**GIVEN REQUEST:** Decide whether each statement about the second amendment text agrees with it: (a) the Supreme Court decided United States versus Miller 8-0; (b) the Heller decision was unanimous; (c) the 911 operator told the couple to stay in the bedroom. Answer yes or no for each, quoting the deciding words of the text.

**EXCERPT PROVIDED:**
^^^^^^^^
The first time was in 1939, in a case
called United States versus Miller, in
which the Supreme Court issued a
strong ruling (8-0) to uphold the
limits on gangster weapons, including
sawed-off shotguns. By limiting
personal ownership of certain types of
guns, the court focused on the first
clause of the second amendment,
emphasizing a collective right and a
"well regulated militia" and
de-emphasizing an individual right.
The second time was
in 2008, when the Supreme Court ruled
in a case called Heller vs. the
District of Columbia. The
District of Columbia had passed a law
in 1976 banning residents from owning
handguns. Heller sued the
District of Columbia after it rejected
his application to keep a handgun at
his home near Capitol Hill. When
the case reached the Supreme Court,
the Court struck down the D.C. handgun
ban as unconstitutional. The
court was split 5-4, with Antonin
Scalia writing for the majority.
In his opinion, Scalia answered this
question: who are the "people"
whose right the second amendment is
protecting? Scalia decided
that these were the same people who
enjoyed other individual rights
protected by the entire Bill of
Rights. Scalia concluded that
the second amendment codified a
"pre-existing" individual right to
self-defense. Thus we have two
Supreme Court decisions that highlight
the two diverging clauses in the
second amendment (Stevens, 2014).
The Heller case
addressed the use of guns for
self-defense, which is another
emotional flash point in the gun
debate. I want to address this
issue through a personal experience.
Before my wife and
I had children, we lived in a suburban
neighborhood in the
Midwest. We had no
firearms in the house. One
fall night, soon after we had gone to
bed, there was a sound outside the
bedroom window. I looked through
the curtains and saw that someone was
in our fenced-in backyard, right
outside our first-floor window.
I whispered to my wife to call
911. A few moments later I
whispered that he was pulling off the
window screen. My wife related
all this to the 911 operator, who
advised us to leave the house.
So, we left the bedroom, stopped
briefly at the front closet to grab
jackets because it was a cold night,
and, as we were leaving the house,
heard the bedroom window break.
A neighbor took us in until the police
arrived. The police walked
through the house and declared it free
of intruders. Because I had not
seen the intruder's face, the police
told us there was nothing more they
could do. So we thanked them, swept up
the broken glass, put some cardboard
over the broken window, and went back
to bed. We were frightened and
we were angry, but were we angry
enough to want a gun for our home?
Let's play the
"what if" game. What if I had
had a gun handy? My father kept
a Colt .45 semi-automatic pistol in
his bedside table.
^^^^^^^^
**RECORDED DATA:**
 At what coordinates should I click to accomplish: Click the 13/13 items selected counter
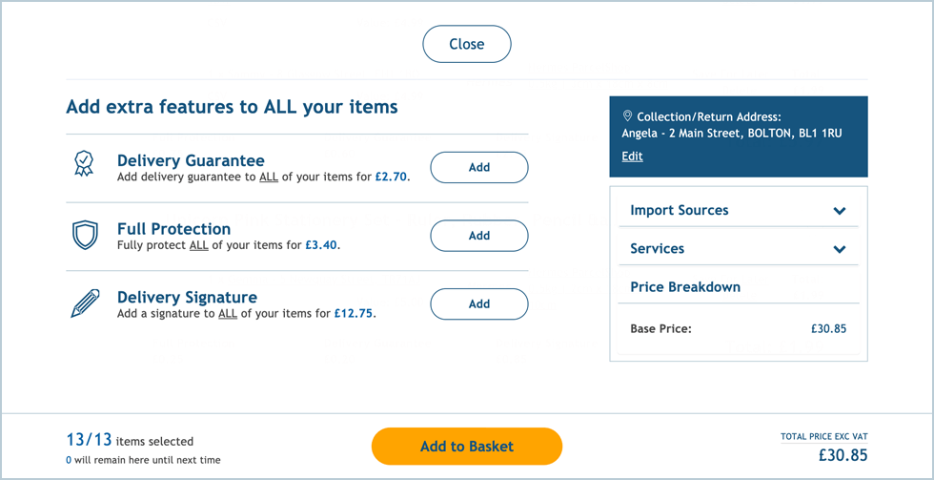pos(130,441)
^^^^^^^^
**REPLY TO THE EXERCISE:**
(a) Yes: "issued a strong ruling (8-0)"
(b) No: "court was split 5-4"
(c) No: "who advised us to leave the house"